BlackRock has rolled out a new ETF aimed at expanding investor access to the fast-growing leveraged loan market, a segment of credit that has historically been difficult to access through index-based products.
The asset manager announced the launch of the iShares Broad USD Floating Rate Loan ETF (BATS:USLN), which seeks to track the Morningstar LSTA US Leveraged Loan Broad Select Index. The ETF primarily invests in U.S. dollar-denominated senior secured leveraged loans.
The launch comes as the U.S. leveraged loan market has expanded to roughly $1.4 trillion, bringing it close in size to the high-yield bond market and attracting growing institutional and ETF investor interest.
Leveraged loans typically carry floating interest rates and sit higher in the capital structure than traditional high-yield bonds, making them appealing to investors seeking income with reduced sensitivity to interest-rate fluctuations.
The fund carries a 0.40% net expense ratio.
The new ETF expands BlackRock's broad credit index suite, which already includes products such as the iShares Broad USD High Yield Corporate Bond ETF (BATS:USHY) and the iShares Broad USD Investment Grade Corporate Bond ETF (NASDAQ: USIG).
It also complements the firm's existing floating-rate strategies, including the actively managed iShares Floating Rate Loan Active ETF (BATS:BRLN) and the BlackRock Floating Rate Income Fund (NYSE:FRA).

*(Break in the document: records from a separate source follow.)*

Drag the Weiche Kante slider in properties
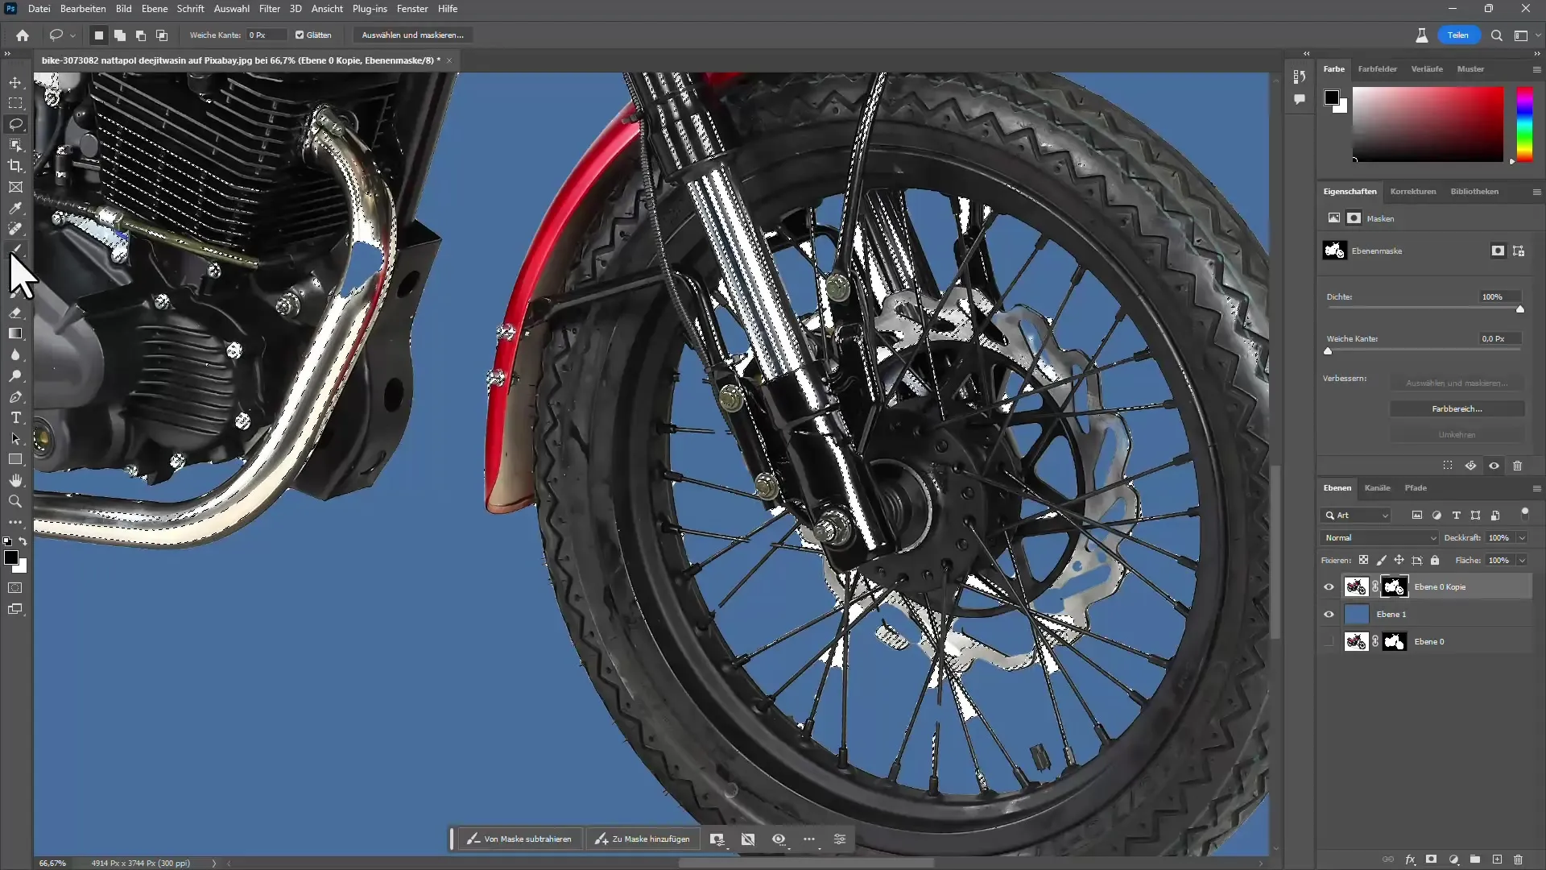Viewport: 1546px width, 870px height. [1326, 350]
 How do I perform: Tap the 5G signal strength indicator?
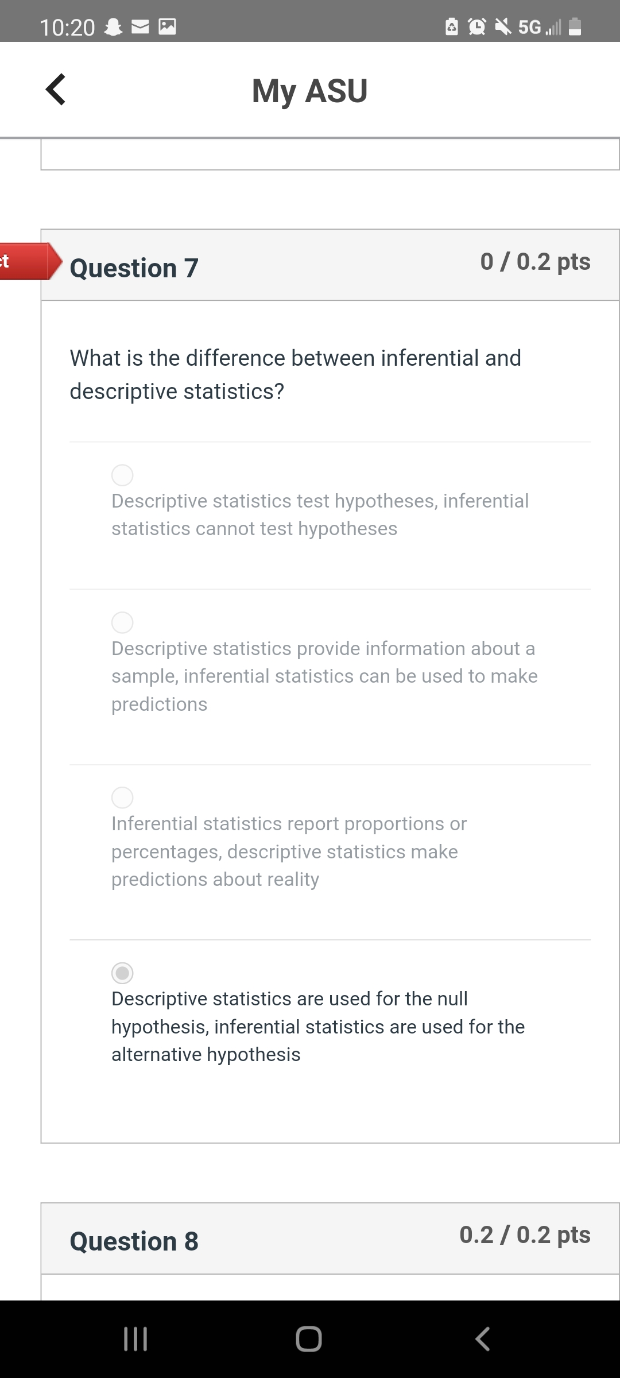(540, 27)
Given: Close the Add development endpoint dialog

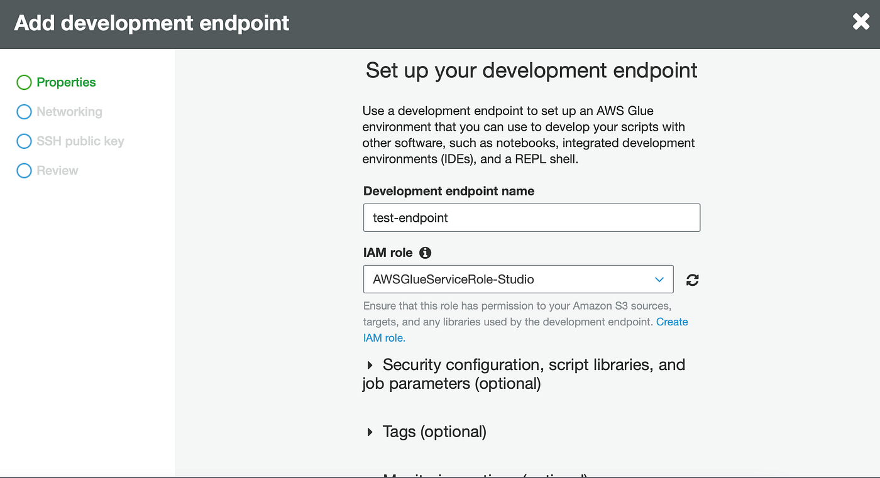Looking at the screenshot, I should click(x=861, y=23).
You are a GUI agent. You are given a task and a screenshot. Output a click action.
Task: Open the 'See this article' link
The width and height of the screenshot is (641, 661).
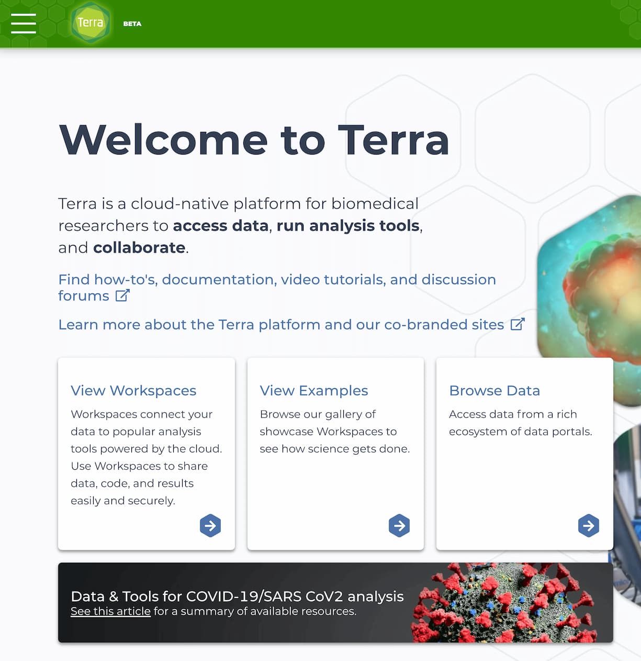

BlackRock is already one of the largest investors in the leveraged loan market, overseeing more than $40 billion in loan assets globally. The firm said the new ETF aims to provide a more scalable, transparent entry point into the asset class through an index-based structure.
Through its iShares platform, BlackRock manages more than $5.7 trillion in ETF assets globally, including over $1.2 trillion in bond ETFs, reflecting the rapid growth of fixed income ETFs since the first bond ETF debuted in 2002.